As global temperatures rise, Cold Spring Harbor Laboratory (CSHL) scientists work to grow stronger, more resilient crops. Yet, this process is challenging. Plants often have several related genes that control desirable traits, such as size or drought resistance. Finding genes with overlapping functions, or "redundant genes," is a near-impossible scavenger hunt.
"Most of the time, there are major limitations in the pathway to crop improvement," said Iacopo Gentile , a postdoc in CSHL's Zachary Lippman lab. "That's because there's so much redundancy and complexity in how gene families evolve and compensate for each other."
Now, Gentile and colleagues have traced one important gene family in flowering plants to see how it's changed over 140 million years of evolution. Using this data, they trained models to identify patterns of redundancy and predict which genes to edit for modifying specific traits.
"It's about understanding what happens after gene duplication," Gentile explained. "You have one gene that duplicates. Then you have two. What happens after that? Theory tells you they will diverge from each other. The big question mark in the field is how."
To answer this question, the team homed in on CLE , a gene family involved in cell signaling and plant development. CLE peptides are prevalent across all plant species. However, much about their specific functions remains unknown. Studying them has been difficult due to their short length, rapid evolution, and redundancy.

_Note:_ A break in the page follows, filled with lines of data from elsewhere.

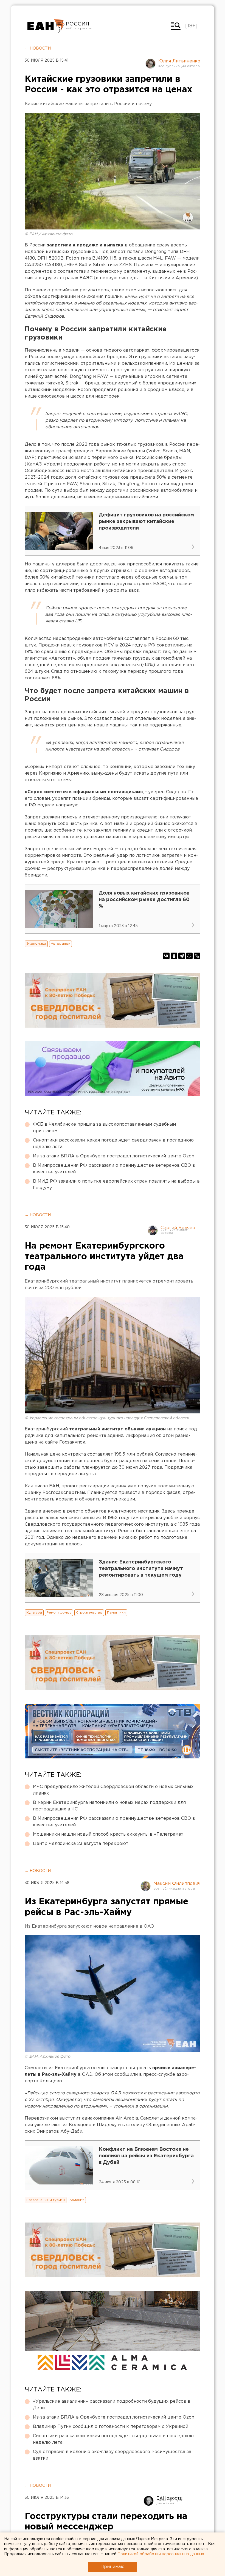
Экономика (36, 943)
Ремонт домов (59, 1612)
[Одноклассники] (174, 956)
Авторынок (60, 943)
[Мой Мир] (189, 956)
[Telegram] (181, 956)
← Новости (38, 48)
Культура (34, 1612)
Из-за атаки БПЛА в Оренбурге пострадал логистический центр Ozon (113, 1156)
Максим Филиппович (176, 1884)
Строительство (89, 1612)
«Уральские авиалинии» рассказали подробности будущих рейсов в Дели (111, 2404)
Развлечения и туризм (45, 2199)
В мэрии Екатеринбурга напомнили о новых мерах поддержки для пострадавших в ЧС (109, 1806)
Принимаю (112, 2567)
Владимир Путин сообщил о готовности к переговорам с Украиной (110, 2427)
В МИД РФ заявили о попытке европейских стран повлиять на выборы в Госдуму (116, 1184)
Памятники (116, 1612)
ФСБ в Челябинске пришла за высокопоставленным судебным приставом (104, 1127)
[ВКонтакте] (166, 956)
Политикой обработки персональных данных (160, 2554)
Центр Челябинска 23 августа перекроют (80, 1844)
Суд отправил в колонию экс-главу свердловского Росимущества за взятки (112, 2455)
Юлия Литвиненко (179, 61)
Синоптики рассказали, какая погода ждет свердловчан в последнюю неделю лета (113, 1143)
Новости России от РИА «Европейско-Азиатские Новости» (45, 26)
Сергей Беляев (178, 1228)
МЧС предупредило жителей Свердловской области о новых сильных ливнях (113, 1790)
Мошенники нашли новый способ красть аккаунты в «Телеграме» (108, 1834)
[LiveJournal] (197, 956)
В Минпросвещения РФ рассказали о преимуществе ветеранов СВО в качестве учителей (114, 1168)
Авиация (76, 2199)
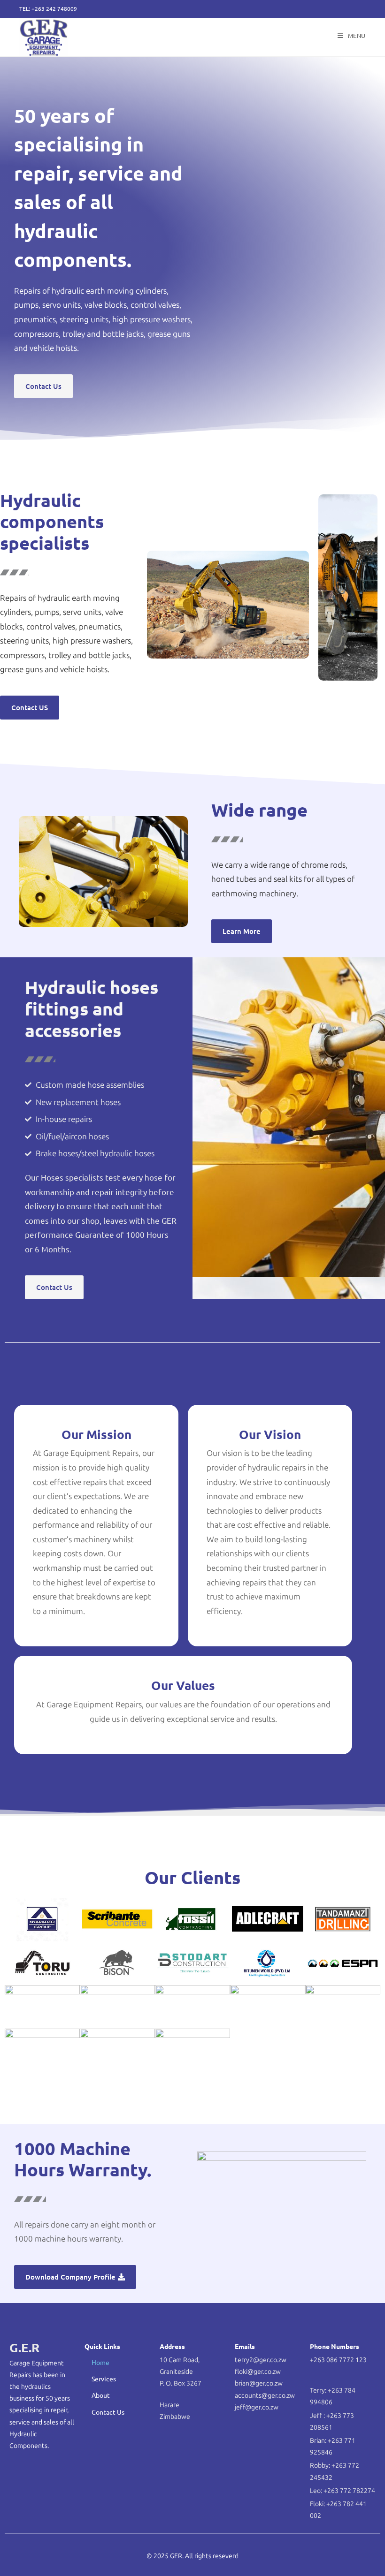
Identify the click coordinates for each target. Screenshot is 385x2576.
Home (100, 2362)
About (101, 2395)
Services (104, 2378)
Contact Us (108, 2412)
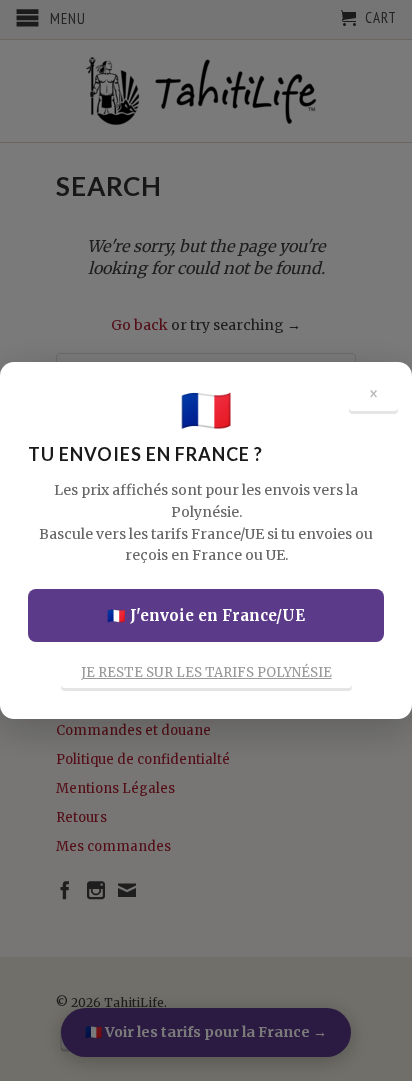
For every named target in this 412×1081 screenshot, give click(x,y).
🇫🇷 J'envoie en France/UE (206, 615)
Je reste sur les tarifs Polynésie (206, 672)
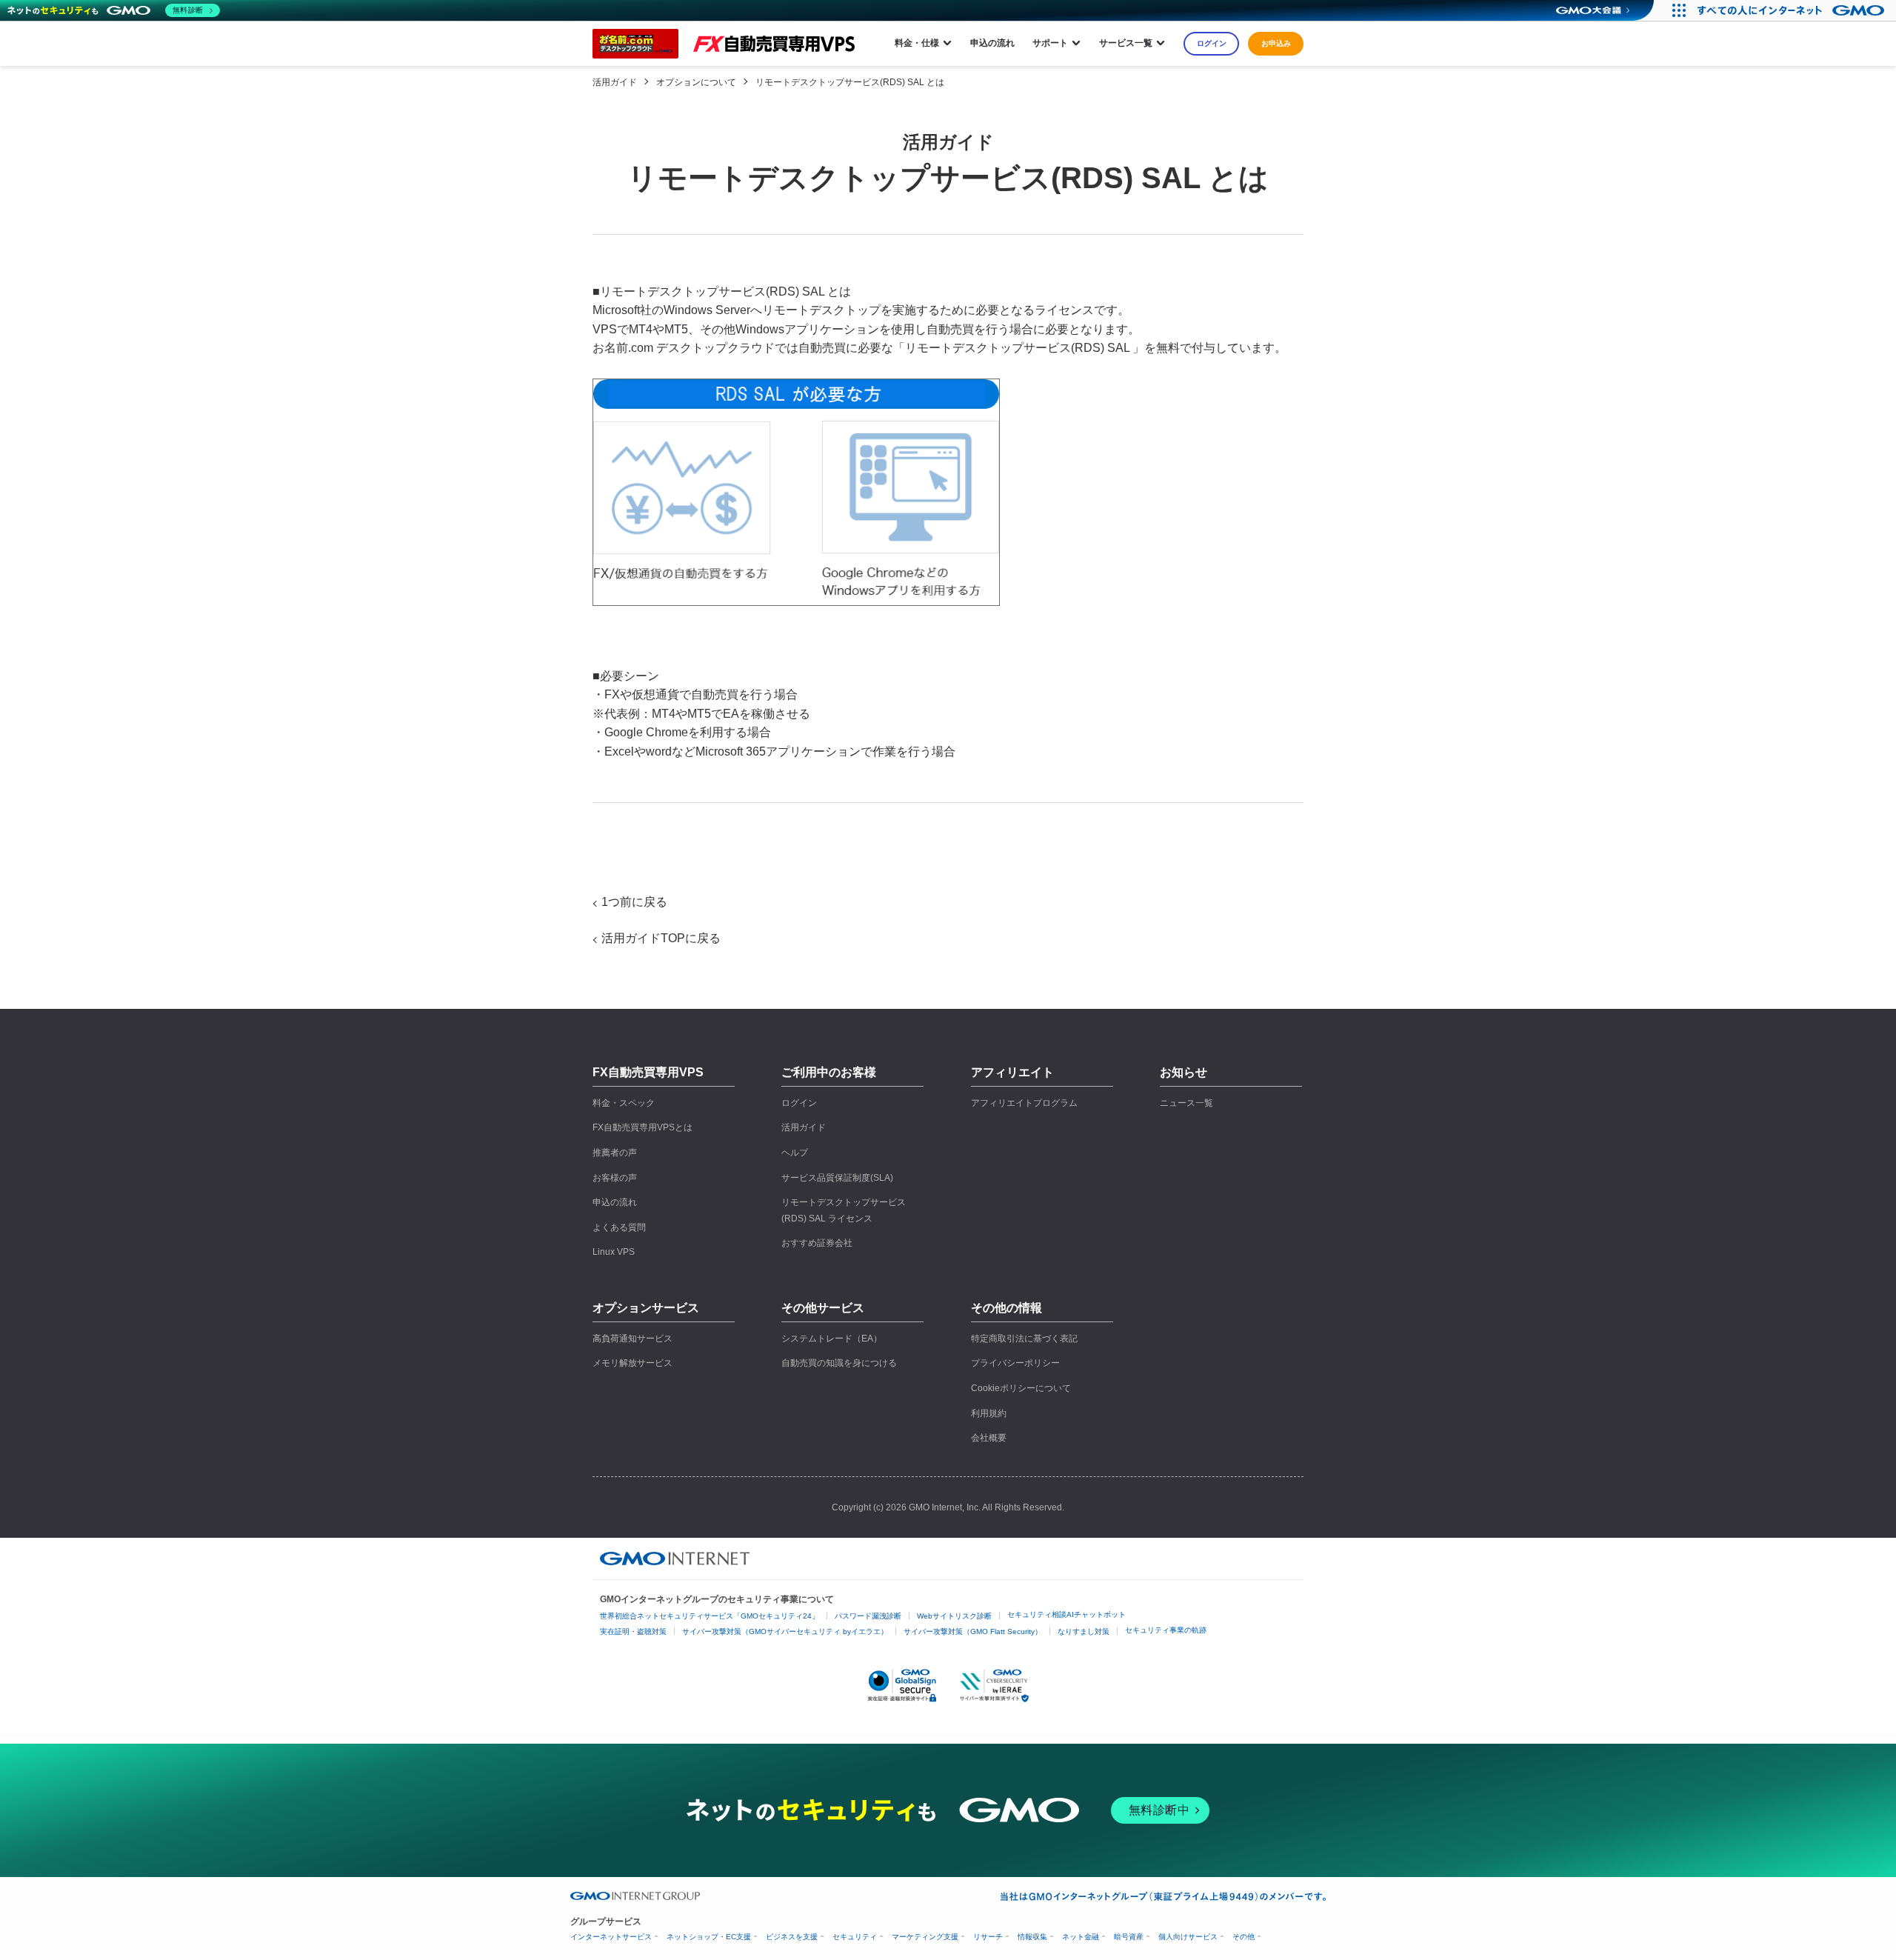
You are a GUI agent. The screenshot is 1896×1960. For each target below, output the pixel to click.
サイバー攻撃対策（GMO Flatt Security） (973, 1631)
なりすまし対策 (1083, 1631)
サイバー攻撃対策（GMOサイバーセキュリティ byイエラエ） (785, 1631)
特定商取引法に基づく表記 (1024, 1338)
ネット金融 (1080, 1937)
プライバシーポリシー (1015, 1363)
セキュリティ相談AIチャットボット (1066, 1614)
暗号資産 (1129, 1937)
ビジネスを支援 (792, 1937)
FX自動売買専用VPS (648, 1072)
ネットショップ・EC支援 (709, 1937)
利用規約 (989, 1413)
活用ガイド (614, 82)
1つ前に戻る (634, 902)
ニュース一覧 (1186, 1103)
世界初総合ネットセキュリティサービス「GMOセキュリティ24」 (709, 1616)
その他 (1243, 1937)
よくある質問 (619, 1227)
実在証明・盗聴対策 (633, 1631)
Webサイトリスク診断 (954, 1616)
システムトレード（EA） (831, 1338)
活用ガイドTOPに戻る (661, 938)
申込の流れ (992, 43)
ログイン (1211, 43)
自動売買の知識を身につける (839, 1363)
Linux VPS (613, 1252)
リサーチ (988, 1937)
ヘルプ (794, 1152)
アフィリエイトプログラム (1024, 1103)
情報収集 (1032, 1937)
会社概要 (989, 1438)
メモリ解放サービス (632, 1363)
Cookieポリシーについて (1021, 1388)
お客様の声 (614, 1178)
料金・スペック (623, 1103)
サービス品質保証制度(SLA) (837, 1178)
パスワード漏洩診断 (868, 1616)
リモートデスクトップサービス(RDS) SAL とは (849, 82)
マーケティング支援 (925, 1937)
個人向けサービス (1188, 1937)
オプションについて (696, 82)
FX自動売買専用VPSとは (642, 1127)
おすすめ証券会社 (816, 1243)
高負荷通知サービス (632, 1338)
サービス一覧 (1125, 43)
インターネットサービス (611, 1937)
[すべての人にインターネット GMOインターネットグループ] (1792, 10)
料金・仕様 (917, 43)
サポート (1050, 43)
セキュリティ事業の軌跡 (1165, 1630)
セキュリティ (854, 1937)
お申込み (1276, 43)
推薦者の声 (614, 1152)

Using new advances in AI, the team identified thousands of previously unknown CLE genes across 1,000 species. They fed this data into computer models, which flagged genes that might be redundant. Redundant genes likely share similarities in one or two places—the peptides they produce, or gene promoters, the areas of DNA that control expression.
To confirm the models' predictions, the Lippman lab knocked out the flagged genes in tomatoes, using CRISPR. As suspected, eliminating just one redundancy had no effect. However, knocking them all out produced visible changes in the plants.
"It's the first time in tomatoes where you have such big targeting of so many genes at the same time," Gentile said. "We targeted 10."
Notably, the team discovered that most redundant genes had similar promoters even if peptide sequences differed. The model not only identified possible redundancies—it also predicted whether specific CLE mutations would have positive, negative, or neutral effects on plants.
Gentile said the method they developed could "easily be scaled to every gene family," not just CLE. As a result, plant breeders now have a "roadmap" to predict how hidden genes could be used to their advantage.